Today’s tips are about setting up your Workspace, taking breaks from that workspace, and being productive!
You may have already set up a space that is working for you. If so, read these tips and see if any of them can help you make your workspace even better. If you’re struggling, I hope these tips will help you figure out a small space that will work for you.
First, as always, take a deep breath. We can make this work.
1 – Try to choose a space where there will be as few distractions as possible, where you have good lighting, a decent internet connection, and where you can be comfortable. This can be super difficult if you live with other people and everyone is crammed into a small space. Currently, I am using a comfortable chair in the corner of my bedroom. I pulled a lamp nearby, made a stack of books and materials I need, and I’m making it work. It’s not ideal, but it will do for now. Nothing is perfect and we’re all just doing the best we can.
Of course, if you’re lucky enough to have a spare bedroom or a room in your home that is not being used as much, that might be an ideal space to use as your workspace.
2 – Every 20 minutes, take a break from the computer by looking away from your screen. Try looking at something that is 20 feet away for 20 seconds.
3 – Every 30 minutes, take a stretch or movement break.
4 – Every hour, take a break to use the restroom (and wash your hands!), get some water (or more coffee), check social media.
5 – Eat your meals and snacks away from the computer. Take a break for yourself.
6 – Along with those tips, keep your workspace dedicated to working. When you are taking those breaks mentioned above, leave your workspace. Then your brain knows that when you sit down at the workspace, you shift into work mode only.
7 – Create a schedule for yourself, even if you don’t follow it to the letter. List the things you want or need to do daily and an approximate time for when you will do them.

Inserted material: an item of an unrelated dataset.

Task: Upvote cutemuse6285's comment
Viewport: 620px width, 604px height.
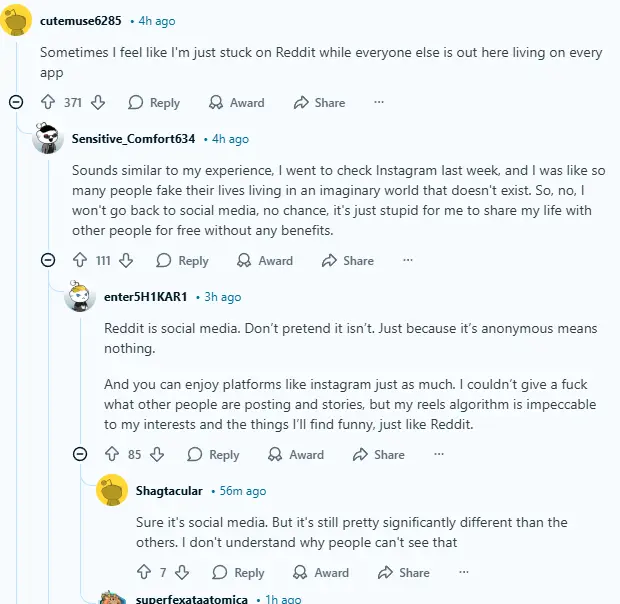Action: point(48,102)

Examples: check email, grade or provide feedback, plan lessons for the day/week, create resources, make videos, “office hours”.
I am trying to follow a routine of 60 minutes of work, then take a 15-minute break schedule. I’m not perfect with it, but I’ll keep trying.

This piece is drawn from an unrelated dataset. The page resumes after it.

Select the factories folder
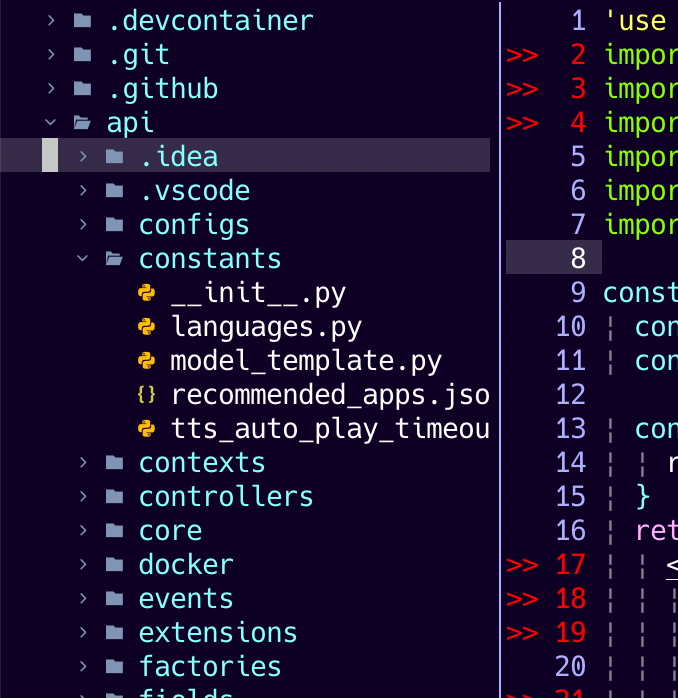point(210,667)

You might also include self-care activities for yourself such as when you will take breaks, when you will work out, when you will take a break for some sunshine and fresh air, and when you will break for meals.
A very important part of setting a schedule for yourself: choose a “quitting time.” I don’t know about you, but I am finding myself working WAY MORE at home than I did when I was in school. Even though I usually took work home at night, it was still a task with a definite endpoint (grading math tests, for example). Now it feels like I am responding to emails or looking for one more thing online, right up until bedtime.

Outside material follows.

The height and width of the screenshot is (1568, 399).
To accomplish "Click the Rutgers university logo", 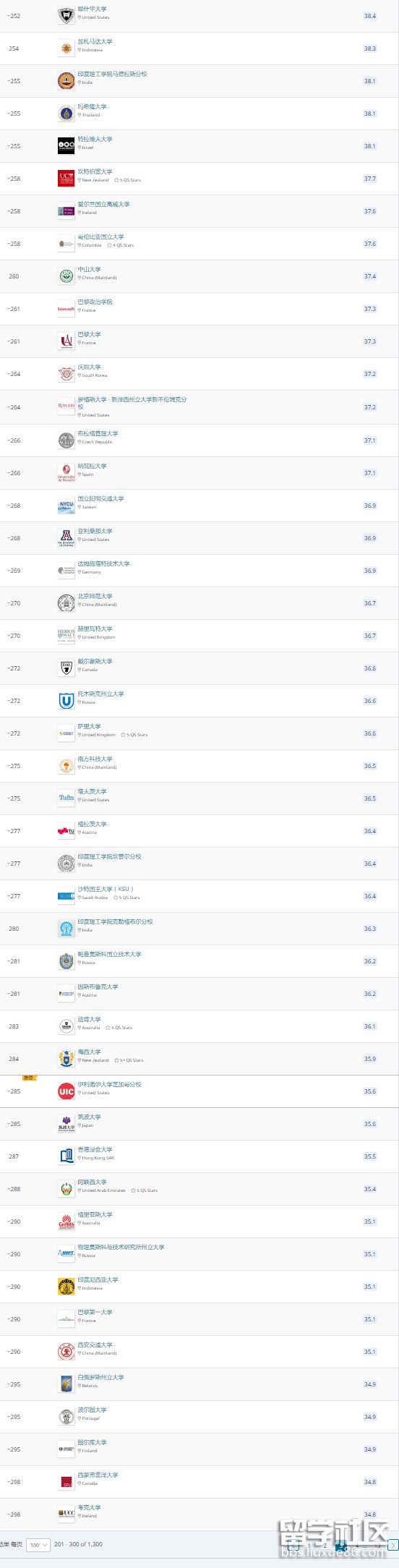I will point(66,407).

So now I’m trying to set a definite “end of the workday” time for myself.
8 – Even though I don’t have to be at school, showered and dressed, at 7 a.m., I still try to have a set time to shower and get dressed for the day. I admit that the time for that is much later than 6 a.m., but it still helps to have a set time!
9 – If you are using Google Meet or Zoom or making videos, pay attention to what is in the camera view. You don’t have to rearrange/redecorate your house or make the background look “school-like”, but you might want to remove anything that is distracting.
THIS is a funny video from Mary Ehrenworth about what to include and what NOT to include!
10 -You may need to set your boundaries with your own family. And this is a hard one.
If your own Children are at home with you, set up “work time” for both of you and structure activities so that your children can be (mostly) independent. Here are some ideas:
~find resources or activities that your children can do independently (or with limited assistance);
~create a (flexible) schedule for your children that aligns with your own work schedule;
~have designated workspaces for yourself and for your children. If you have younger children, they might need to be nearby. If they’re teenagers, you might want them far away from you!
Sometimes it helps if your children know they will get a set time with you later. Try to make this time of working from home time for you and your children to do things you might not ordinarily have time to do (cooking or baking together, crafts, outside time, board games, puzzles, coloring books, reading, yoga, meditation, watching movies, cleaning out closets, etc.). This will ease your own stress as well!
Katie Workman at The Mom 100 has a great website with recipes you can make with your kids.
11 – If you need to make a video, let everyone know so that you won’t be interrupted.
12 – Internet access or speed is an issue for many of us, with so many people online at the exact same time. You might need to set up times for different people in your family to do their work, stream Netflix, or use social media.
13 – Try to work on your most essential tasks in the Morning. Or — if you are not so much of a morning person — work on your most essential tasks at your most productive time of day.
14 – Plan your day the night before. Make a list of what you need to do so that you can jump right into it in the morning. This has really been helping me. I used to do this when I was teaching at school (remember those days?!), but stopped doing that once work shifted to home. I just thought, “oh, I can make my list in the morning before I get started.” But I noticed a big difference in my own productivity when I made my list the night before instead of in the morning. Try it and see which works best for you.
15 – Consider using some kind of background noise, white noise, or calming instrumental music while you are working. Or if there is a lot of noise in your home, consider using headphones or earbuds.